# [EXTRACT TO READ]
Diminished Expectations

First let me say thank you to all of you that took the time to comment and share last week’s post. It was the most comments and shares since I began, and it really feels good to know that you are out there reading these every Thursday.

Part of what I was writing about last week and want you to see was how exceptional a simple task can be if you think it through enough to create and execute an exceptional experience. By fully understanding what your customer has come to expect, you can create and execute a plan and install a system that far exceeds those expectations. When you do, your customer feels truly cared for and appreciated. They feel like you value their business, and even more, them as people.

In today’s world, so much focus has been placed on speed and price that service is often lost in the mix. Many businesses feel that customers will put up with really poor treatment if you can deliver the product or service fast enough and cheap enough. And that my friends, is truly a shame, it really doesn’t have to be that way!

I am just in the process of completing a move into a new house. As all moves go, there are always a series of events that add stress to an already stressful situation. With all the things that need to be done, you have to go out and get some professional help, or you are forced to try and do it yourself. Even if you wanted too, some things you have to rely on other people to do. I wanted to share with you my personal experience, so you can relate it to your own lives and maybe reflect on your business and see if there are a few things you might be able to improve upon to make your overall level of service better.

One of the outside “professionals” I have to deal with is the cable company for TV and internet service. In south Florida satellite service is spotty at best during the frequent thunder storms and phone internet and TV here isn’t much better. So, you either use Comcast® or you pretty much have nothing. So a few weeks before the move, we begin to schedule services and compare packages. When we spoke to Comcast®, they said that the new location had never had cable service so they would have to send someone out to check. It took a bit of follow-up, but we were scheduled to have our service connected between 3 & 5pm on Tuesday the 12th.
Well, at 5:15pm we had not heard from our installer so my wife called Comcast® to see what was going on. After more than an hour and two conversations, she was told the installer was going to call her in a few minutes and would soon be on his way. By 7pm, still no call and no installer. Another call to Comcast®, and another hour worth of back and forth, we were told that no installer was coming and that the best they could do was to be at our home between 8 & 10am the next morning. When my wife asked if they were sure this would happen, she was told that the installer would be there between 8 & 10am.

Discouraged and disappointed, our first night in our new home would be without TV and internet service. Not a huge deal if someone would have bothered to call us BEFORE our appointment and told us that service was not going to be provided as promised. The $20 Comcast® guarantee feels like little compensation for waiting four plus hours for nobody to show up. But, we go to bed and get up early so we can be ready to go about our day with the Comcast® installer between 8 & 10.

# [TASK INPUT]
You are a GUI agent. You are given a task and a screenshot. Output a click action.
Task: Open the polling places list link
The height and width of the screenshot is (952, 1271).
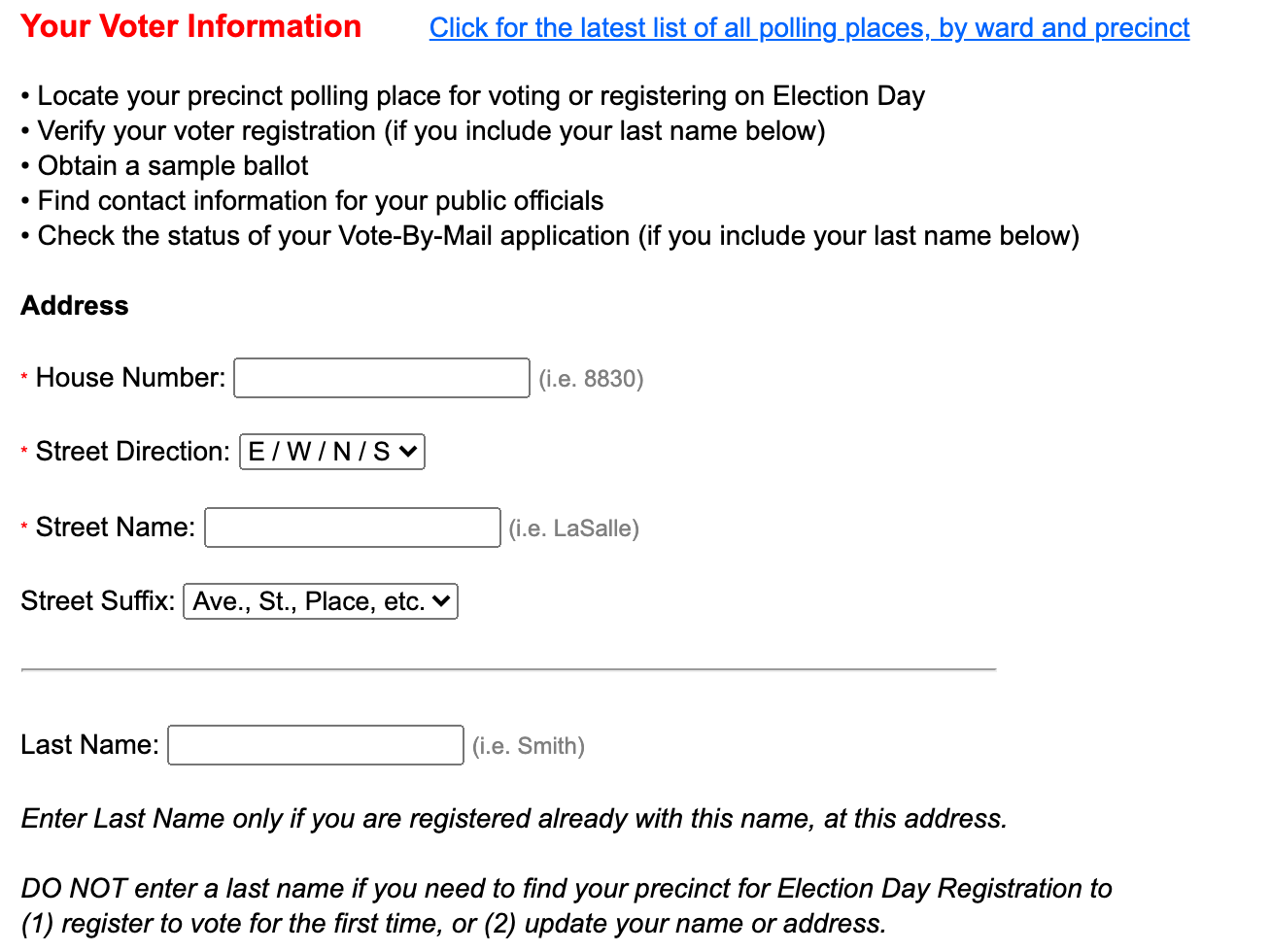808,27
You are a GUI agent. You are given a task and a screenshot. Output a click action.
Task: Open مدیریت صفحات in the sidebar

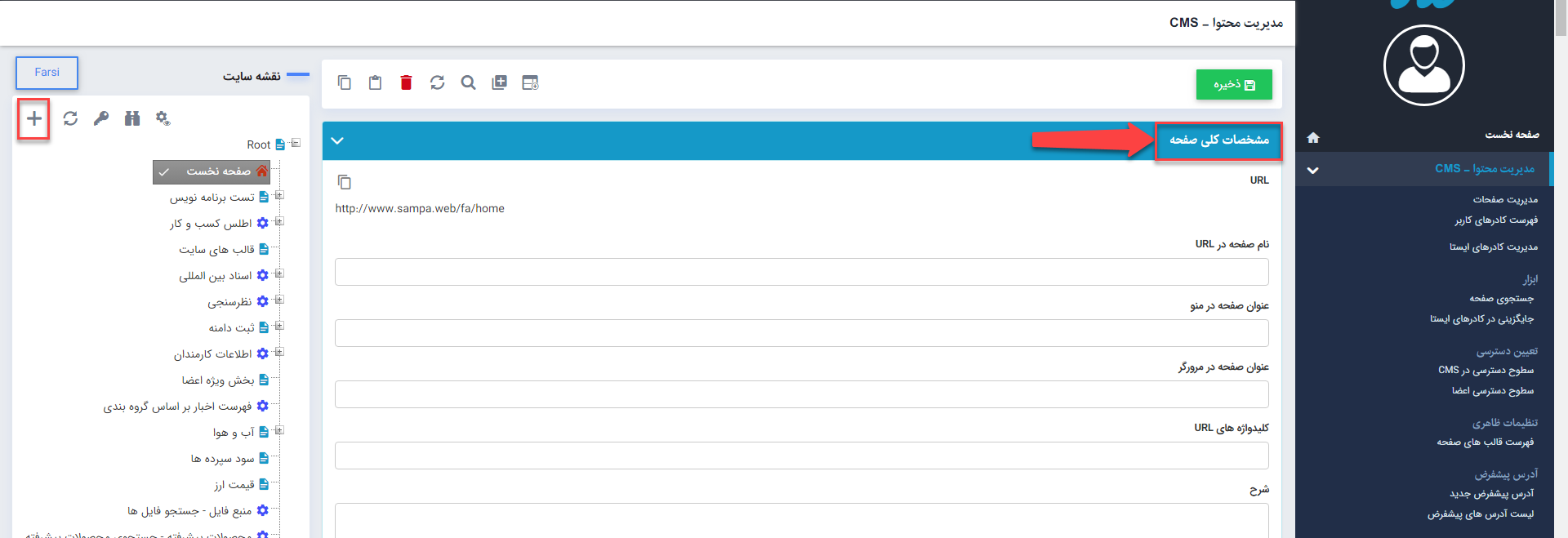(x=1504, y=199)
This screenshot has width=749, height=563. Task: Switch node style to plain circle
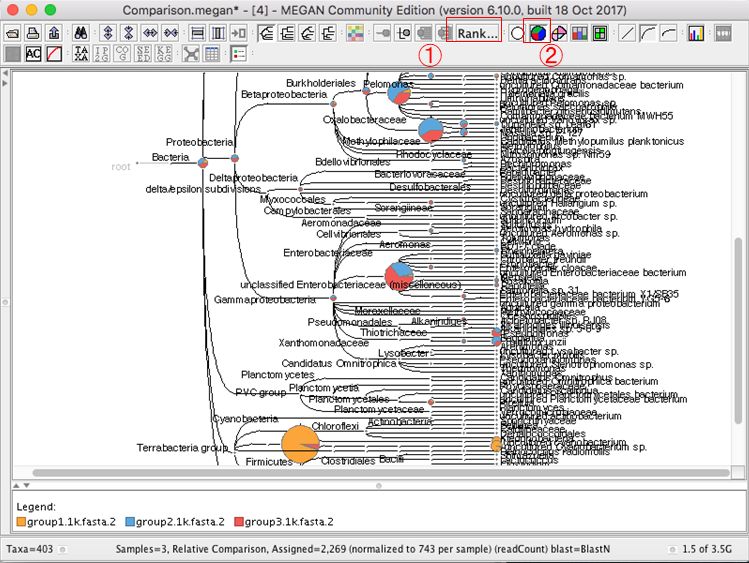pos(517,33)

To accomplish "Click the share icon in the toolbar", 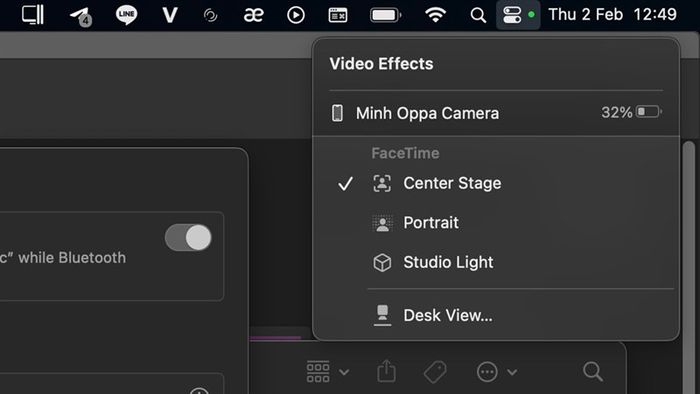I will click(x=386, y=371).
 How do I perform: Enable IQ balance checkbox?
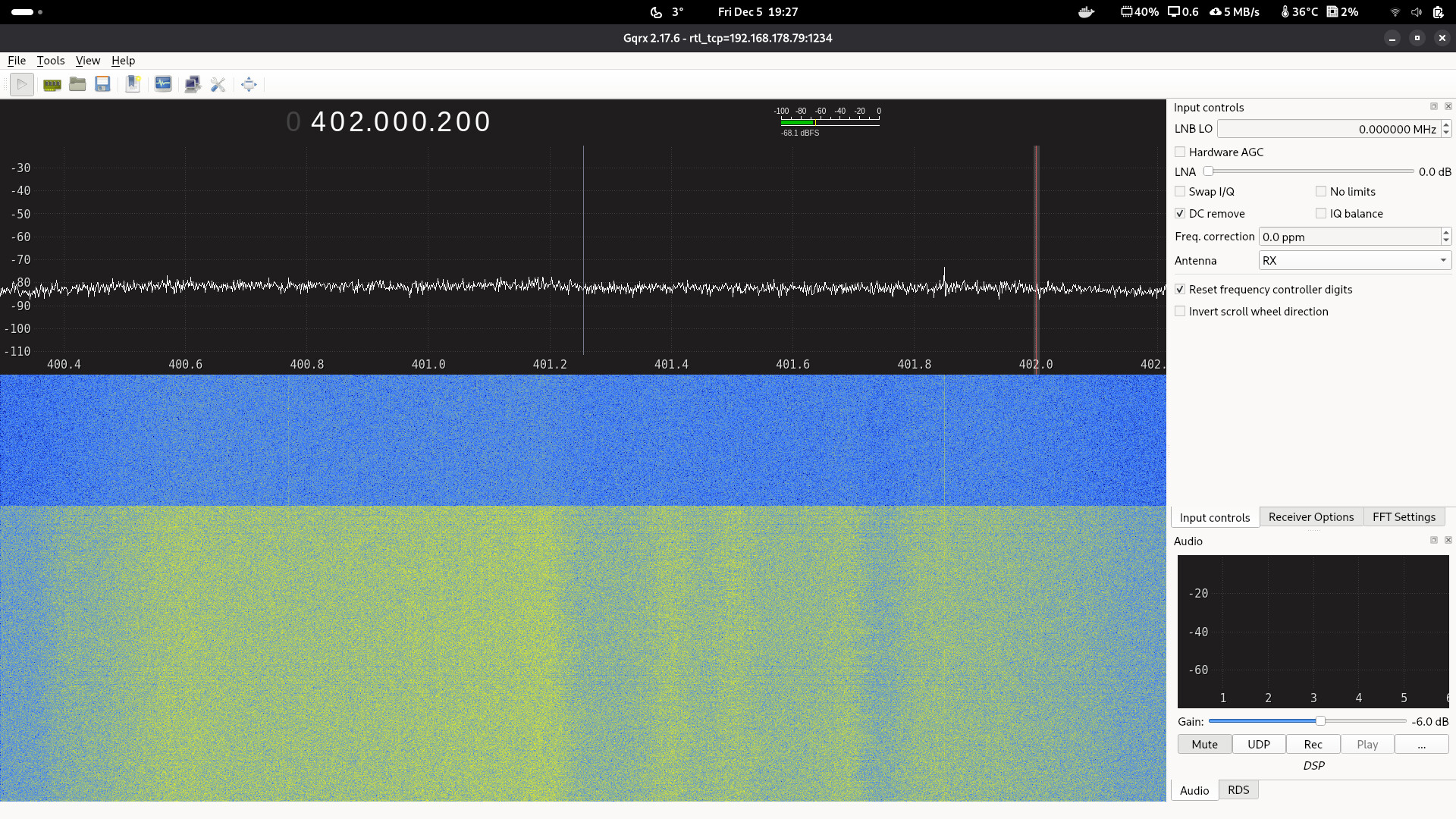point(1321,214)
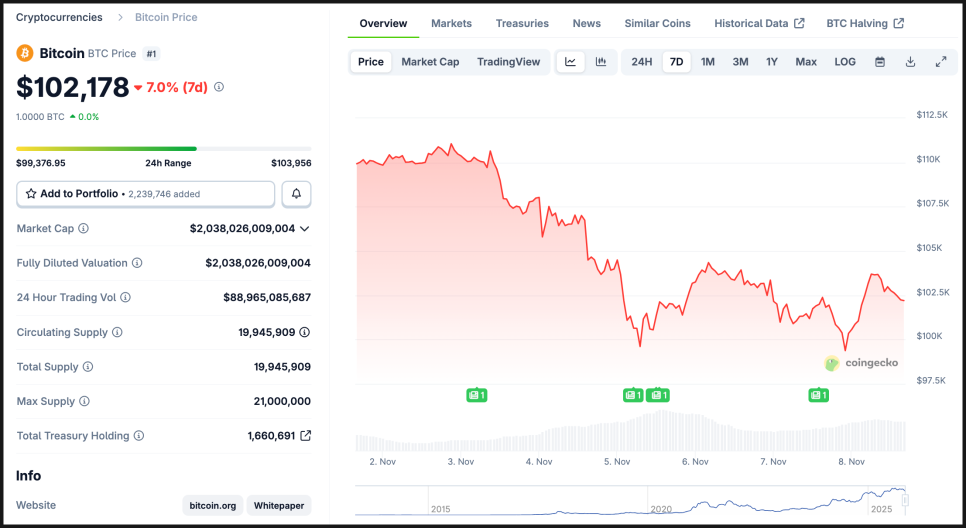Switch to the line chart view icon

tap(570, 62)
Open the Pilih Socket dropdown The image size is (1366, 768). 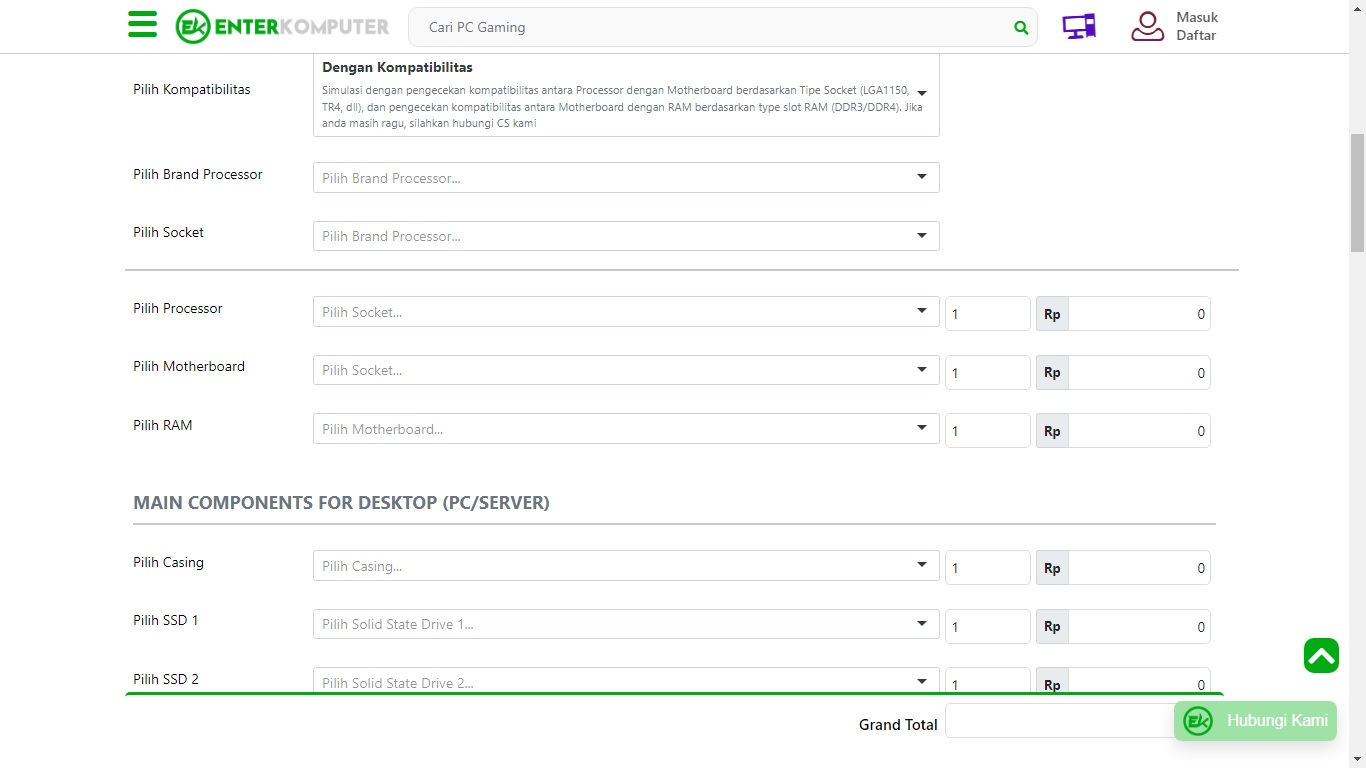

# [BRIEF A]
In the blog post about diminished expectations, when was the cable service first scheduled to be connected?
# [BRIEF B]
Please identify every line of the records that contains the string "height", and copy each such line. Case counts.

# [EXERCISE ANSWER A]
Between 3 and 5pm on Tuesday the 12th.

# [EXERCISE ANSWER B]
The height and width of the screenshot is (952, 1271).
This screenshot has width=749, height=563. Task: Switch node style to plain circle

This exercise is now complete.